On October 8, 2011, a displaced East Coaster walked into the Goodwill in Gallup, New Mexico. Amid the strewn trash, he spotted an abstract painting, reminiscent of one in his high school English textbook next to Allen Ginsberg’s “A Supermarket in California.” He saw one which looked like a Julie Mehretu he had seen at the Carnegie International in 2004. Adrenaline rushing, he looked for more. A Jackson Pollack, Silver Over Black White Yellow and Red, One Number, 31, Lucifer, Alchemy, or Sea Change. 3 others.
A misplaced Chicagoan, blonde, 40s, vaping, a high school teacher on the rez, used these paintings as an excuse to hit on him. He offered her one. He rushed the paintings to his wife, rummaging through the women’s clothing. He wanted to buy the lot, but the price tags of $8 – $15 intimidated him. The blonde put one back. He bought all but one of the big paintings and went back that evening for the small ones. He hung them and thought the pain which seeped through the canvas might be mold.

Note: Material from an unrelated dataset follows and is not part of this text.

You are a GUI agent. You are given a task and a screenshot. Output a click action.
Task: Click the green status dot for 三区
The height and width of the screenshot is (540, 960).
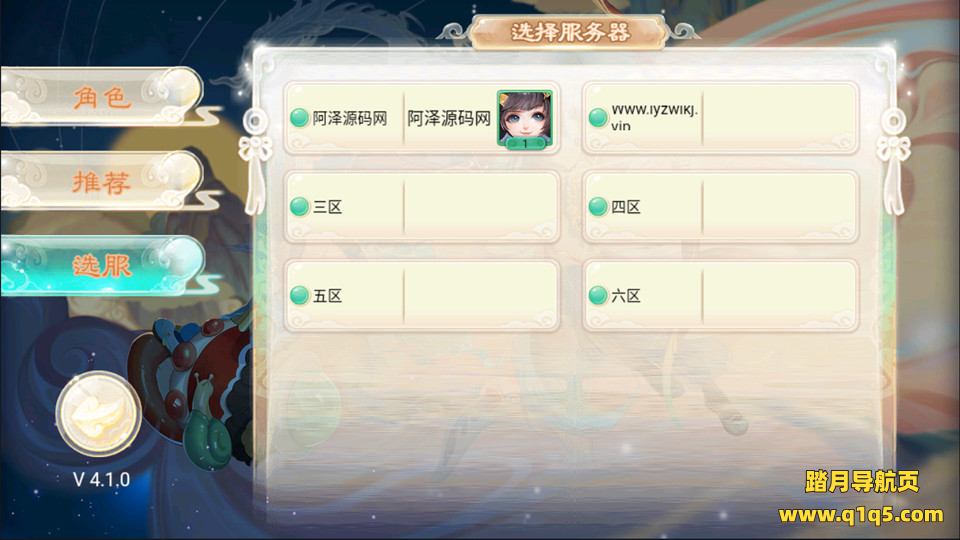pyautogui.click(x=299, y=207)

The abstract expressionist extravaganza which is the group of paintings by Richard B. Stifler I bought that day is my prized possession. Stifler was a dabbler in the arts, a Beatnik who read On the Road one too many times, and upon his graduation from psychiatry school took up residence in Gallup, New Mexico. Even though he died two years before I came West, he haunts me. His name pops up, written inside the covers of avant-garde books I buy at Goodwill. One particular vintage Marquis De Sade paperback tome comes to mind.
When I die, donate my Stiflers to the Albuquerque Museum or for display on the walls of UNM Hospital. I lament the lost Stifler—the one I didn’t take that day.
PHOTO: A Stifler painting from the author’s collection.
NOTE FROM THE AUTHOR: I’m not sure of the value of my Stiflers, but I spend a lot of time in art galleries — especially contemporary art galleries — around the world. The only thing that separates them from many prized exhibition pieces are the size, say 28″x28″ or 8″ x 14.” I’m a big fan of abstract art because the interpretation is in the eye of the beholder. I have talked to physician’s assistants who have worked with Stifler, and I found an old news clipping about the birth of his first child. One physician’s assistant told me he was inspIred by Navajo blankets. To me, Stifler is the Blake in his garden of the fringeland surrounding Navajo Reservation.
ABOUT THE AUTHOR: Tom McLaren is originally from Pittsburgh, but has traveled extensively and lived for a few years in East Asia, where he was a professor of literature and oratory. He has written a few unpublished dramatic works, and his work has appeared in such publications as Word River Literary Review, Gallup Journey, Flipside, and Martial Arts Training. In addition to writing and presenting at academic conferences, his hobbies are judo, aikido, and jujutsu, EDM and Goa Psytrance, and trips to Las Vegas.
PHOTO: The author at a museum in 2010.